── Page text

By the raw data, the site itself changes remarkably little. A comprehensive tree survey identified 10 trees on the parcel—none of them classified as grand specimens, and remarkably, none are proposed for removal. All mandated landscape buffering is fully provided along the building’s perimeter, all vegetative requirements are met, and an initial transportation analysis found the proposed plan’s impact to be strictly de minimis, triggering no requirement for a costly, drawn-out traffic study.
City Island’s Civic Cluster: A Century on the Water
To truly grasp the stakes, one must view the neighborhood from a macro perspective. City Island was literally birthed in the 1920s from the dredged spoil of an adjacent channel. Over the subsequent century, the city systematically leased this newly minted waterfront in strategic parcels, creating a small, brilliant constellation of civic tenants.
Mote Marine Laboratory conducts world-recognized, paradigm-shifting science on the island. Save Our Seabirds rehabilitates injured coastal wildlife just steps away. Ken Thompson Park wraps the eastern edge with a public boat ramp and open water access. And anchoring the northern tip is the Squadron.
This curated cluster is precisely why municipal leases of this nature carry a gravitational weight far beyond a single tenant. The city effectively monopolizes the island’s real estate, and it possesses a finite amount of waterfront to distribute. Every long-term lease executed is a profound economic and philosophical decision about who gets to utilize a scarce, irreplaceable public asset, under what financial terms, and to whose ultimate benefit.

────

◆ Goal of the exercise:
Answer these from the City Island text.
(a) How many trees did the tree survey find on the parcel?
(b) In what decade was City Island created, and from what material?
(c) What does Ken Thompson Park offer along the island's eastern edge?

── Data

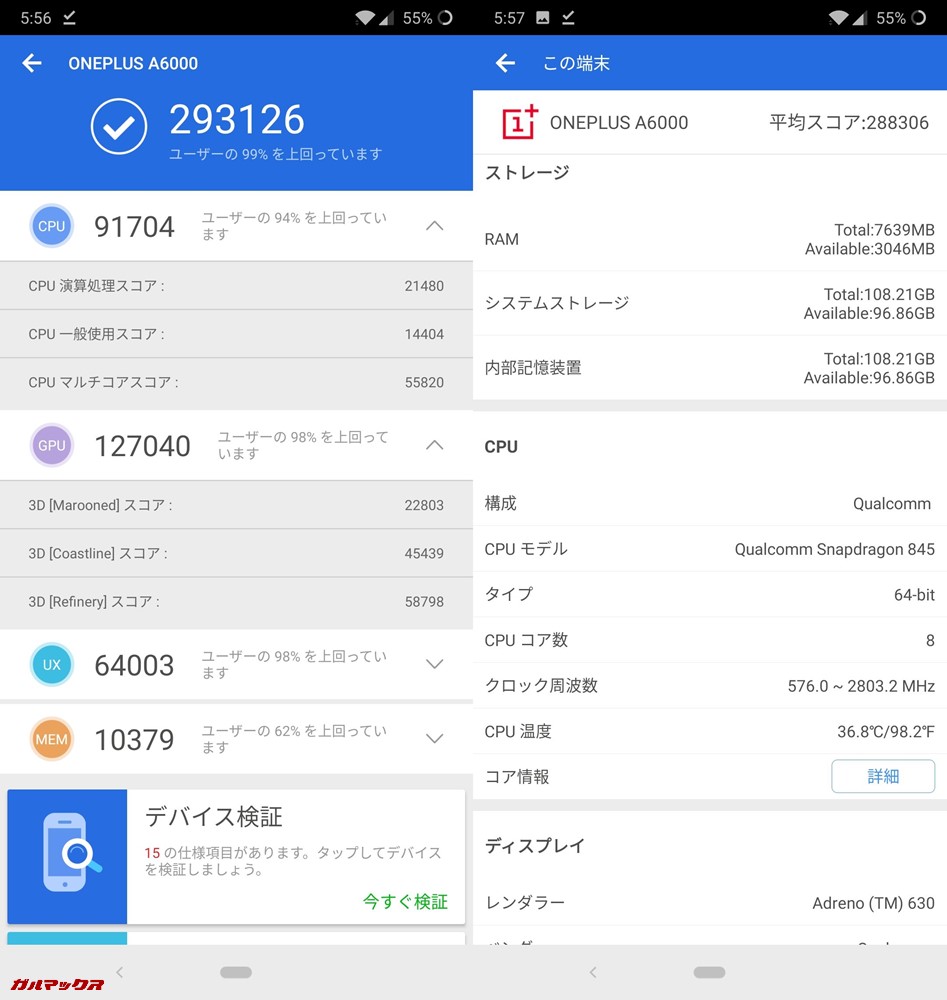
Task: Open core details via 詳細 button
Action: click(x=883, y=776)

────

◆ The answer:
(a) 10 trees.
(b) The 1920s, from the dredged spoil of an adjacent channel.
(c) A public boat ramp and open water access.